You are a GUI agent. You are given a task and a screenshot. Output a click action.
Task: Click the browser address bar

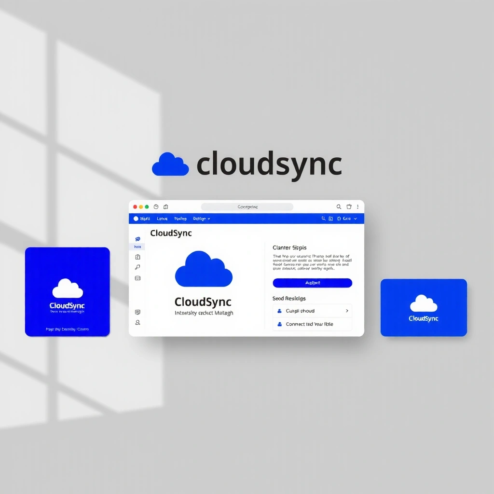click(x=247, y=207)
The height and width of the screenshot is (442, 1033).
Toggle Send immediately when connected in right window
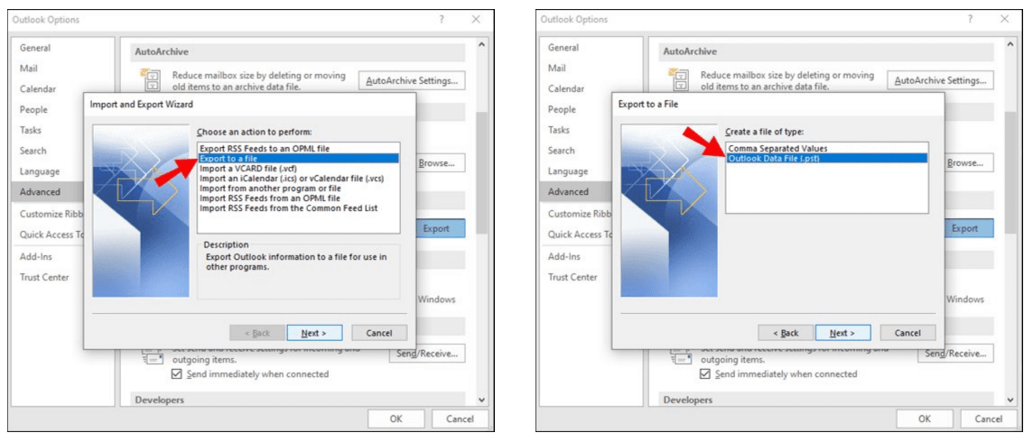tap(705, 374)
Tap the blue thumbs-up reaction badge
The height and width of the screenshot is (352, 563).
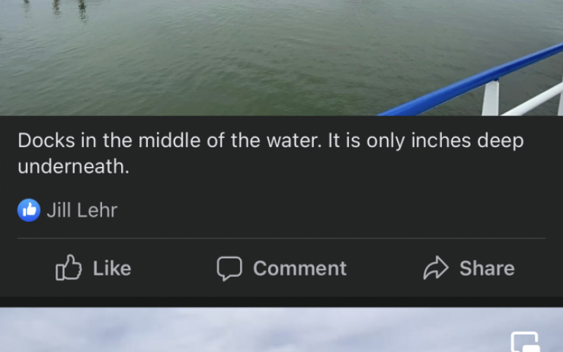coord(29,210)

### [Exercise objective]
Restate word for word the lines from the one containing "The height and width of the screenshot is (442, 1033)." through the end of the material above, both included, and nothing besides; drop the pictures.

### [Answer for the task]
The height and width of the screenshot is (442, 1033).
Toggle Send immediately when connected in right window
tap(705, 374)
Tap the blue thumbs-up reaction badge
The height and width of the screenshot is (352, 563).
coord(29,210)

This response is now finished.